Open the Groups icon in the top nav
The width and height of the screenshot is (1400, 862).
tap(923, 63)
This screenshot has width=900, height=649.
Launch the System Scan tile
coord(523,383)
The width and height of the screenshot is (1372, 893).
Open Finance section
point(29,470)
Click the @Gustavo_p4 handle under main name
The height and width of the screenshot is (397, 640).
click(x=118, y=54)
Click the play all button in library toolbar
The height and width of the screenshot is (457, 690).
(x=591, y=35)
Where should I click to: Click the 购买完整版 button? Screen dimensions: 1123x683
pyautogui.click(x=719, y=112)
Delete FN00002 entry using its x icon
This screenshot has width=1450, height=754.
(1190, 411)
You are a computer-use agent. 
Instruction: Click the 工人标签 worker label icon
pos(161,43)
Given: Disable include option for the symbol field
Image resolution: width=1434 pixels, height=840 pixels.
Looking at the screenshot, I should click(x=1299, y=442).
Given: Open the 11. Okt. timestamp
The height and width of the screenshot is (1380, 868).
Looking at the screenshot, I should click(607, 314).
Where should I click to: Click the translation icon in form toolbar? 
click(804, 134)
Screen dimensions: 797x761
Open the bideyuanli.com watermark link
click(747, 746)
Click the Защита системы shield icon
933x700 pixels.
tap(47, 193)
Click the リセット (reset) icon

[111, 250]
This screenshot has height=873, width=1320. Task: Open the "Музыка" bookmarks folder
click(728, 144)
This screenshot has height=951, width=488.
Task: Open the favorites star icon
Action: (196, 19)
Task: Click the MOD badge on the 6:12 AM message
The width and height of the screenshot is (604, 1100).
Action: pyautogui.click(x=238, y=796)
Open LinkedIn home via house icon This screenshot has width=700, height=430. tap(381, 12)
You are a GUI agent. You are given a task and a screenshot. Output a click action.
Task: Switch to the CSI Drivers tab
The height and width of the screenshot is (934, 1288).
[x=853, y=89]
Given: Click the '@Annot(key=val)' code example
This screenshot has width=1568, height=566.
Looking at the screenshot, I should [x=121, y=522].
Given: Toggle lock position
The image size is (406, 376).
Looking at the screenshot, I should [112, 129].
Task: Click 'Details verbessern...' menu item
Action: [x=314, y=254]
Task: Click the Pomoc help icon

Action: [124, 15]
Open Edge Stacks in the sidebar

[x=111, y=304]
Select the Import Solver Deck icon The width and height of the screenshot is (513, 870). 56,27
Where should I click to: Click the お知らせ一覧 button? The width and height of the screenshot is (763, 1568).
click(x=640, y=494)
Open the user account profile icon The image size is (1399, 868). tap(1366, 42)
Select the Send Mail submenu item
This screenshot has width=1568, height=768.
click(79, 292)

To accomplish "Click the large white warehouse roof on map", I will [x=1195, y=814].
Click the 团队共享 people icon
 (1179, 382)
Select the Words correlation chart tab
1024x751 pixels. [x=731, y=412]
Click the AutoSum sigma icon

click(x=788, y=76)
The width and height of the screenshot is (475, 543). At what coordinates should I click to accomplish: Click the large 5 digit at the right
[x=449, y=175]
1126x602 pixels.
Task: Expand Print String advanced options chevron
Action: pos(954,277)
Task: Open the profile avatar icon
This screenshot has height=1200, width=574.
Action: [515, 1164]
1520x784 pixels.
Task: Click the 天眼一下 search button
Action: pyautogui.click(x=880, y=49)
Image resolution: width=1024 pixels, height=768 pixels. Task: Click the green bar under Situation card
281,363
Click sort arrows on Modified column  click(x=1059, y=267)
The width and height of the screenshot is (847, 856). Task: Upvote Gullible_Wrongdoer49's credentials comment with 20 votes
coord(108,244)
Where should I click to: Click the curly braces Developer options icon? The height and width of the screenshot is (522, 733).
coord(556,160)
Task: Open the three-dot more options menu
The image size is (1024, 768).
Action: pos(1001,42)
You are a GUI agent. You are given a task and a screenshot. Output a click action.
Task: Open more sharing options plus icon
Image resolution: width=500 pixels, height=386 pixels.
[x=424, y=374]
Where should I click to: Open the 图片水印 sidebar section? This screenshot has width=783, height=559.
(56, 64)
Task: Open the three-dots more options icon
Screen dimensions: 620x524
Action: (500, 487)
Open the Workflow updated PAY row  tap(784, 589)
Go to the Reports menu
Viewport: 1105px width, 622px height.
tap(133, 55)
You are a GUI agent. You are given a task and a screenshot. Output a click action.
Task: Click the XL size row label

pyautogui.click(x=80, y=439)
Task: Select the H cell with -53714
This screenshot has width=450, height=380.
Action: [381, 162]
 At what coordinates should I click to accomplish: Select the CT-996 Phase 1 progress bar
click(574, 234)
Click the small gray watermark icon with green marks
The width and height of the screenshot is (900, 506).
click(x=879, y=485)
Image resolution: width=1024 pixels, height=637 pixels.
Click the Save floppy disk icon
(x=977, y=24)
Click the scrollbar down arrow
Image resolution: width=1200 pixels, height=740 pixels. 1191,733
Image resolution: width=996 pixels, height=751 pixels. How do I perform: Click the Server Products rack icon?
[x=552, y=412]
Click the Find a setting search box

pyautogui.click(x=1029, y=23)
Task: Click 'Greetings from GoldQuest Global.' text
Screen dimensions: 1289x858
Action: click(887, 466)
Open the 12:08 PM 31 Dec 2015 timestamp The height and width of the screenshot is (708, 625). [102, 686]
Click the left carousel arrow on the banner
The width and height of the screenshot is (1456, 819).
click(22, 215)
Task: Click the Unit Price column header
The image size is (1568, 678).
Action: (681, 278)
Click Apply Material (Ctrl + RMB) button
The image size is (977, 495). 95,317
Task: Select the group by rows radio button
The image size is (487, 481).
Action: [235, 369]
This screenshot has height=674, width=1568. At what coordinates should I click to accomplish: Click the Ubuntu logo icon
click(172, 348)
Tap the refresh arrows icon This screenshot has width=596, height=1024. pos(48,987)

- - - -

Exercise —
Scan the records above and show every line in which the word "profile" occurs.

Response to this exercise —
Open the user account profile icon The image size is (1399, 868). tap(1366, 42)
Task: Open the profile avatar icon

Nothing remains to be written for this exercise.